Collections has various methods for creating unmodifiable collections, but arrays aren't provided for.
The final keyword only prevents changing the arr reference, i.e. you can't do:
final int[] arr={1,2,3};
arr = new int[5];
If the object arr is referring to is mutable object (like arrays), nothing prevents you from modifying it.
The only solution is to use immutable objects.
Another way is to use this function:
Arrays.copyOf(arr, arr.length);
The keyword 'final' applies to only the references (pointer to the memory location of the object in the heap). You can't change the memory address (location) of the object. Its upto your object how it internally handles the immutability.
Added, although int is a primitive data type int[] should be treated as a object.
You can't do this
final int a = 5
a = 6
You can do this:
final int[] a = new int[]{2,3,4};
a[0] = 6;
You can't do this:
final int[] a = new int[]{2,3,4};
a = new int[]{1,2,3}
To anybody else reading this old question, keep in mind there is also Google Guava's immutable collections. ImmutableList has much stronger performance than Collections.unmodifiableList(), and is arguably safer as it truly is immutable,and not backed by a mutable collection.

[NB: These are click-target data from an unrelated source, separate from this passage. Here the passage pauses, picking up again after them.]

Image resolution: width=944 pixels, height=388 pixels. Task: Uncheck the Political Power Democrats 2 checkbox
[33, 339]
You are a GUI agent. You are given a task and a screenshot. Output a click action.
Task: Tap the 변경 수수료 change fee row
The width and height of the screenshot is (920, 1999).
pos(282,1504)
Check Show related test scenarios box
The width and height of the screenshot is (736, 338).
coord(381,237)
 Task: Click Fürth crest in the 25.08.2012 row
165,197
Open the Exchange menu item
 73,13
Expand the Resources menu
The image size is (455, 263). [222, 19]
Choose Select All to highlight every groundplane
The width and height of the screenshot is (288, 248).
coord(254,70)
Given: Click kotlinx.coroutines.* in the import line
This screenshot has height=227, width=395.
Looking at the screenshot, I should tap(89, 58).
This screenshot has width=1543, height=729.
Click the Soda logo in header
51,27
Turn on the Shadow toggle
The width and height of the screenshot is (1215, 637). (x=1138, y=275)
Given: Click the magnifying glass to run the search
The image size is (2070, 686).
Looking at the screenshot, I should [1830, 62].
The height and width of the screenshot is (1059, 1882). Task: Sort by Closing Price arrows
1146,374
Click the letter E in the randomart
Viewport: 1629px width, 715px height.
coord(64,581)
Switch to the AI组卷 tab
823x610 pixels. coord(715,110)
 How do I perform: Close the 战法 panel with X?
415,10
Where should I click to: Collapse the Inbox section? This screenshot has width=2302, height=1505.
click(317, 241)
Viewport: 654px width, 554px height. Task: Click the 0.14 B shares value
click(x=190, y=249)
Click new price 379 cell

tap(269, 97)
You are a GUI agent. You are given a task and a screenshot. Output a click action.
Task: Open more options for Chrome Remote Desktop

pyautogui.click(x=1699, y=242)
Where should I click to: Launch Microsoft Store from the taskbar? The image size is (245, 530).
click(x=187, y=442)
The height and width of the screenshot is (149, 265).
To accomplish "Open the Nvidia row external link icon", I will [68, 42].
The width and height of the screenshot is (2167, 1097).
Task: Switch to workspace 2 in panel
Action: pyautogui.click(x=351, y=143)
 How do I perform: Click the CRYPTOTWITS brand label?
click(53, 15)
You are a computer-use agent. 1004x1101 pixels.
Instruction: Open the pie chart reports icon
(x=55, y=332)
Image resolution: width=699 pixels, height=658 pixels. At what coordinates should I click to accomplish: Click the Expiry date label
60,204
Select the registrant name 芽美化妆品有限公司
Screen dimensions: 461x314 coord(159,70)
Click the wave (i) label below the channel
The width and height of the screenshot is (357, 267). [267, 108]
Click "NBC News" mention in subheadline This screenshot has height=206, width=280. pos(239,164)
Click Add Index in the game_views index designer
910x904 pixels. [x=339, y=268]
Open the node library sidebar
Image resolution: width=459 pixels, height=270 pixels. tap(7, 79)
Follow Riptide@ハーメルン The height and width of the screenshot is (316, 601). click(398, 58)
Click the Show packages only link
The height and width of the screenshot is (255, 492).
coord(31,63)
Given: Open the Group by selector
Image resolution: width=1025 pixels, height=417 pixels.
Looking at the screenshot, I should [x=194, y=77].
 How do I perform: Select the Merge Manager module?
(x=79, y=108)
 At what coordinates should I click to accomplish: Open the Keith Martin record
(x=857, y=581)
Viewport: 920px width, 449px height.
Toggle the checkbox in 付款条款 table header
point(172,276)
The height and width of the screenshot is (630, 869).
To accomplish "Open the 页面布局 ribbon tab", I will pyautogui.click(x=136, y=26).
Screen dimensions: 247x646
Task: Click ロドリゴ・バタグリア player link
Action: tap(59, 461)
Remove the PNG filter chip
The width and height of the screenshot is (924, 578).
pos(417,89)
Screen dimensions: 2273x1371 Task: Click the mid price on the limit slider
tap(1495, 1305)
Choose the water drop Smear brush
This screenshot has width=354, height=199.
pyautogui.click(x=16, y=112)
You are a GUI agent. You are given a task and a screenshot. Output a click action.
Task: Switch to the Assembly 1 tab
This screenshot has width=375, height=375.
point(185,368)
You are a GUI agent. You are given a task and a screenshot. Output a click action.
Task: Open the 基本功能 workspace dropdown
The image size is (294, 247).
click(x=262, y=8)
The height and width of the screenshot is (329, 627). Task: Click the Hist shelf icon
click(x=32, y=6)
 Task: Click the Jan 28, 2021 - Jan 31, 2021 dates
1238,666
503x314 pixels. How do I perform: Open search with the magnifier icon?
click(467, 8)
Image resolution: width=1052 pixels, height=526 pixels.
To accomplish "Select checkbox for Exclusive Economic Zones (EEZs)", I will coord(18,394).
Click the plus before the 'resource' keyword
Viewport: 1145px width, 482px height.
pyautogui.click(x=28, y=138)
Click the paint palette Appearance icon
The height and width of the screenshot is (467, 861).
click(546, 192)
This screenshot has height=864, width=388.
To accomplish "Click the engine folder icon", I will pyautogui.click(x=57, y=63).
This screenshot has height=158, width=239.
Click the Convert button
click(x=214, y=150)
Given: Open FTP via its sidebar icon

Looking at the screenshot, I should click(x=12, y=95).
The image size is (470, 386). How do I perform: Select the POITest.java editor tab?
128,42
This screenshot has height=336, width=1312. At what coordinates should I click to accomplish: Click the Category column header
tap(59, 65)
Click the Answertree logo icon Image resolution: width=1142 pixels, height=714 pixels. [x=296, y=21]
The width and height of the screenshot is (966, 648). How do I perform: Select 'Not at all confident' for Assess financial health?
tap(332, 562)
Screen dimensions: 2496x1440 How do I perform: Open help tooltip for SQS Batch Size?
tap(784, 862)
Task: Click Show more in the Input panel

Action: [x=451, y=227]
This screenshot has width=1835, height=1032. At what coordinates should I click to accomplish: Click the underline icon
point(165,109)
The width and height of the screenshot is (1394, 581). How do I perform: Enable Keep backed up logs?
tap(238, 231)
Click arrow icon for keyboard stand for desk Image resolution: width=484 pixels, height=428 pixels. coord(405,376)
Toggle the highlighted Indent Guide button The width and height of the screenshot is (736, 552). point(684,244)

I'd go with List.of(array), as available from Java 9 on, which creates a copy of the source array internally and an immutable List from that. Note though, there there're no null values allowed in this implementation.
If this is a requirement, Arrays.copyOf([T]source, int length) can be used, if no real immutability is needed, but only the source array mustn't be modified.
Otherwise, if immutability of the target Collection is required, Java's immutable Collection API or Guava might be your best shot e. g. Collections.immutableXX() or ImmutableList.of().
If additional dependencies are not desired, one of the following approaches should work, depending on, whether further pre-processing is needed, before making the result immutable:
final T[] objects = (T[])new Object[] { null };
final T obj = (T)new Object();
final BinaryOperator<ArrayList<T>> listCombiner = (a,b) -> { a.addAll(b); return a; };
final Collector<T, ArrayList<T>, List<T>> collector = Collector.of(
ArrayList<T>::new, List::add, listCombiner, Collections::unmodifiableList
);
final List<T> list = Arrays.stream(objects).collect(collector);
or simply
final List<T> list = Collections.unmodifiableList(Arrays.asList(objects ));
Edit:
As already outlined, creating an immutable array in itself is not possible in Java.